AR PAVILION HELSINKI – MASS MEMORY MACHINES
1 November – 15 December 2019
Galleria Rankka – Eerikinkatu 36, 00180 Helsinki
Artists: Babi Badalov, Damian Le Bas, Delaine Le Bas, CABOCO (B A / Nástio Mosquito / Junior Fernadez), Chto Delat, Lusine Djanyan and Aleksey Knedlyakovsky, Juan-Pedro Fabra Guemberina, Kholod Hawash, Fatoş Irwen, Saddam Jumaily, Spartak Khachanov, Barış Seyitvan / Mehmet Ali Boran, Issa Touma

Musicians:
Lil Baliil, Ramy Essam, Paleface, Grammo Suspect
Curators: Ivor Stodolsky and Marita Muukkonen

The violent injustices, dramatic specifics and complex trajectories of the emergencies which put artists at risk – be they Afro-indigenous Brazilians, Iraqis or Kurds from across ancient Mesopotamia's blood-soaked contemporary borders, secular artists under religious regimes, Europeans of Romani descent, dissident ecologists, or indeed any dissenting voices resisting the crude appeals of hydra-headed fascism – are all radically different.

From a perspective of safety – where you, dear reader, are most likely located – all of these violations of physical dignity and freedom of expression are clustered under one universal: their haptic absence. In other words, these emergencies are scarcely felt in the here and the now. Or do you feel something that scrapes your skin, embattles your ears, stings your eyes – your very own – dear reader?

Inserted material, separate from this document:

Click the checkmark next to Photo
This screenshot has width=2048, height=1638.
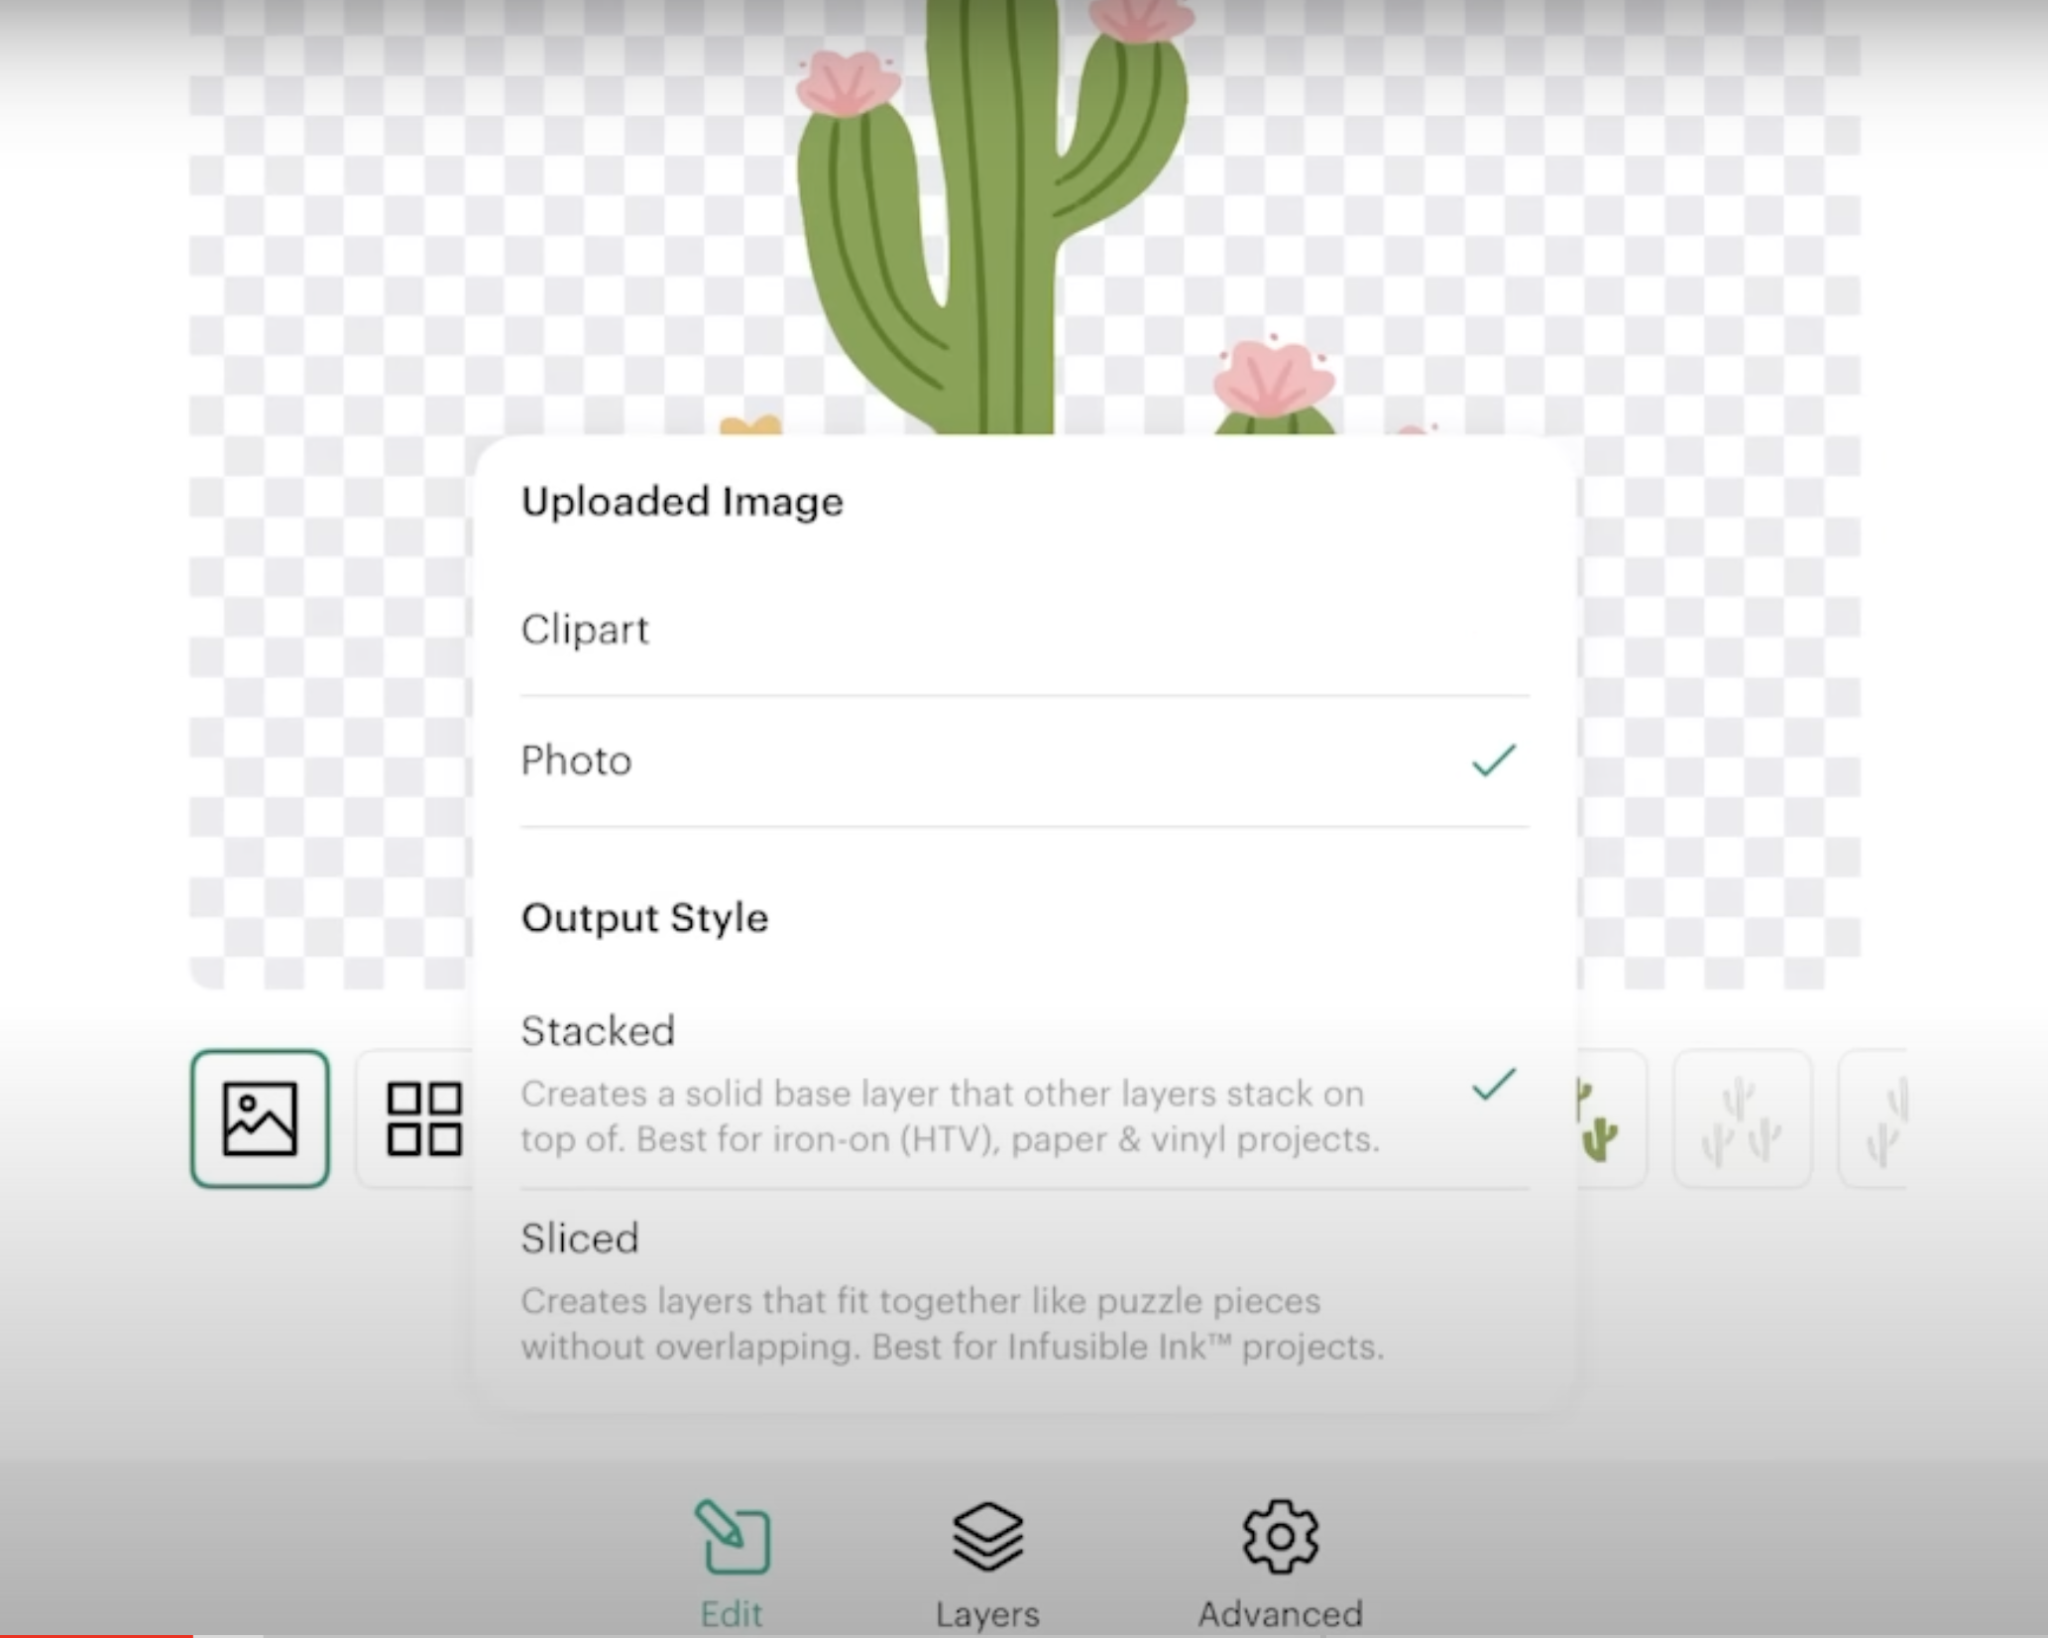point(1493,761)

Emergencies flash by on screens, generated somewhere, somehow by someone, or some algorithmic machine. One by one, each is soon suppressed by newer news, with the angry seas of mass (mis)information rising. It's always been easier to let yourself forget.

The Helsinki edition of the Artists at Risk (AR) Pavilion is an exhibition of first-hand witnesses and storytellers; bodies as living documents; makers of unmade monuments; creators of memory-machines of worlds whose language you may have forgotten, denied or never learned. Translating the physically-absent into the mentally-present: the art of making memory.

A few questions.

"Why are We always on the Outside?" asks a great artist, a Gypsy as he calls himself. This massive work, which hung on the outside of Moderna Museet Malmö, and on a central square in Berlin, now adorns Helsinki's Eerikinkatu. Are the Romani people, Europe's largest ethnic minority like he says, "1000 Years Refugees"?

Water climbs slowly to efface one of the first sites of human settlement, 12,000 years old. Streets and cafes are submerged, homes follow, then generations of dwellings, entire civilizations, human-geological strata. This settlement is not cursed by angry gods; nor is this a biospheric response to our anthropocene hubris. We are speaking of just another dictator's dam. Do you remember Hasankeyf?

What is that war about, in the blood-soaked steppes of Ukraine? Or that war, in 1918, on Helsinki's Long Bridge? Brother kills brother, and their sisters make the ammunition. Can bullet-holes be filled with molten bronze, to heal the wound? Or should a civil war be manifested in beaten iron figures and the screaming of the wind?